#### The task:
Every line from the one containing "Task: Expand the Filter dropdown" to the end of the listing below should be transcribed exactly, and no line outside that span should appear.

────

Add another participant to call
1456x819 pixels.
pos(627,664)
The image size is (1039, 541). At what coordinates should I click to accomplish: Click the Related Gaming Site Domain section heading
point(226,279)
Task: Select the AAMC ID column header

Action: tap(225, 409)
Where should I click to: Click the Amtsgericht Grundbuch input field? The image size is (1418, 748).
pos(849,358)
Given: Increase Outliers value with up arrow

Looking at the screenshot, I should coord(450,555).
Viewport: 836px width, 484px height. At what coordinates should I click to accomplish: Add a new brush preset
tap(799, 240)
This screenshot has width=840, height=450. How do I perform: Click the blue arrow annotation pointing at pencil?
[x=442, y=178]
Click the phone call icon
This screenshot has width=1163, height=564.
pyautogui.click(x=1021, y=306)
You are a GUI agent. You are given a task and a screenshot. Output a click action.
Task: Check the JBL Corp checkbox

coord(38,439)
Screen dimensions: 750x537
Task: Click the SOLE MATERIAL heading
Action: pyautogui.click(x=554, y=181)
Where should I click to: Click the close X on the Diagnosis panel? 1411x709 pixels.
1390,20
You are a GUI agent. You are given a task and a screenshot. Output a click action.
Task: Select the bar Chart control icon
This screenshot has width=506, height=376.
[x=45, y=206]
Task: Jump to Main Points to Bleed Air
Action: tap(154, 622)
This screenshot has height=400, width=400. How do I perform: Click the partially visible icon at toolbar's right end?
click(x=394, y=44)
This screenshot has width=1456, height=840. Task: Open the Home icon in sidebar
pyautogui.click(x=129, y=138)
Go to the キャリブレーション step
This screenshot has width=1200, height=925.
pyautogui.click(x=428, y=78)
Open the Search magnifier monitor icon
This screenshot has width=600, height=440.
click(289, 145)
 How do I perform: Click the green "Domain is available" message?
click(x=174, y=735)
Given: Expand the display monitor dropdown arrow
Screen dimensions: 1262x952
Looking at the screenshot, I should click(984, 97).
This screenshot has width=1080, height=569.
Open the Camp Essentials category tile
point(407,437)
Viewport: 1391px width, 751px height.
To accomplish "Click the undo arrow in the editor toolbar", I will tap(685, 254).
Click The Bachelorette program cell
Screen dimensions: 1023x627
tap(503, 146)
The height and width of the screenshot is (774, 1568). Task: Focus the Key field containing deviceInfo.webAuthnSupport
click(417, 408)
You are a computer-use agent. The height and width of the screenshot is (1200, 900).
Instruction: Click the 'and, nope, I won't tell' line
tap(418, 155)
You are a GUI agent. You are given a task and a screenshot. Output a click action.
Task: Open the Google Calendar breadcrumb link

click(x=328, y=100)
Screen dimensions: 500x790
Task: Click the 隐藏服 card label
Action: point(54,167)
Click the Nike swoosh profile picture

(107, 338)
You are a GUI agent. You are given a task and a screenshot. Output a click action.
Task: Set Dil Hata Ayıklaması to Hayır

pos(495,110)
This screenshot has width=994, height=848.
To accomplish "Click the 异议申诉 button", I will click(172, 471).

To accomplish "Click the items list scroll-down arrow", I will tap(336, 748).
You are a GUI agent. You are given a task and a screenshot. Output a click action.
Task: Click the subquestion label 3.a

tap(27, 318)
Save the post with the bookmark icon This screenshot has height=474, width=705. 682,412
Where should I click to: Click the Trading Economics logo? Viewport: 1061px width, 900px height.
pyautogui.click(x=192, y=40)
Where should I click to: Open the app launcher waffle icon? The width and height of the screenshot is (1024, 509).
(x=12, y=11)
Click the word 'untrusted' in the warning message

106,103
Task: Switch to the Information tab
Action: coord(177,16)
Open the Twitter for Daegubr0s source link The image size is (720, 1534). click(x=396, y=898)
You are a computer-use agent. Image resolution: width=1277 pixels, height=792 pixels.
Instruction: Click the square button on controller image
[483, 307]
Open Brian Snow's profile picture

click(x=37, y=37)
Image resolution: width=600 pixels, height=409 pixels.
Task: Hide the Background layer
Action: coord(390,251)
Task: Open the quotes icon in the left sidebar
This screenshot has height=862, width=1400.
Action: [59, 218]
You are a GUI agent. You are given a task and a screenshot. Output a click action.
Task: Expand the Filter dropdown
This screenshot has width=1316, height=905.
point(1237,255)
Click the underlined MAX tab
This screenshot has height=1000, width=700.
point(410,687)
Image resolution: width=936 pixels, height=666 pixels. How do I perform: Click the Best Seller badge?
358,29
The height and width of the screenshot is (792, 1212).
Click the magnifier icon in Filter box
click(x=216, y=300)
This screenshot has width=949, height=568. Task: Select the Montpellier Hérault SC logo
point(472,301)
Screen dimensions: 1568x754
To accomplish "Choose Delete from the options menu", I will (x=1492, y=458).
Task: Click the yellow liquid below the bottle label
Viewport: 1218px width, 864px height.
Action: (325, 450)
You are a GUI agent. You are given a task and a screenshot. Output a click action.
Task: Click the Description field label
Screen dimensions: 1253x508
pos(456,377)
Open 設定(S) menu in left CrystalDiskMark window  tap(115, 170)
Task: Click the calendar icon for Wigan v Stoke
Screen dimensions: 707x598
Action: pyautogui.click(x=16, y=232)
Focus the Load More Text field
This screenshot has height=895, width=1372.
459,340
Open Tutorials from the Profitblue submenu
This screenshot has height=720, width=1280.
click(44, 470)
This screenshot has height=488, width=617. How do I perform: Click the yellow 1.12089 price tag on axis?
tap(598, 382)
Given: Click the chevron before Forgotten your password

────

#### Exercise solution:
Task: Expand the Filter dropdown
This screenshot has width=1316, height=905.
point(1237,255)
Click the underlined MAX tab
This screenshot has height=1000, width=700.
point(410,687)
Image resolution: width=936 pixels, height=666 pixels. How do I perform: Click the Best Seller badge?
358,29
The height and width of the screenshot is (792, 1212).
Click the magnifier icon in Filter box
click(x=216, y=300)
This screenshot has width=949, height=568. Task: Select the Montpellier Hérault SC logo
point(472,301)
Screen dimensions: 1568x754
To accomplish "Choose Delete from the options menu", I will (x=1492, y=458).
Task: Click the yellow liquid below the bottle label
Viewport: 1218px width, 864px height.
Action: (325, 450)
You are a GUI agent. You are given a task and a screenshot. Output a click action.
Task: Click the Description field label
Screen dimensions: 1253x508
pos(456,377)
Open 設定(S) menu in left CrystalDiskMark window  tap(115, 170)
Task: Click the calendar icon for Wigan v Stoke
Screen dimensions: 707x598
Action: pyautogui.click(x=16, y=232)
Focus the Load More Text field
This screenshot has height=895, width=1372.
459,340
Open Tutorials from the Profitblue submenu
This screenshot has height=720, width=1280.
click(44, 470)
This screenshot has height=488, width=617. How do I perform: Click the yellow 1.12089 price tag on axis?
tap(598, 382)
Given: Click the chevron before Forgotten your password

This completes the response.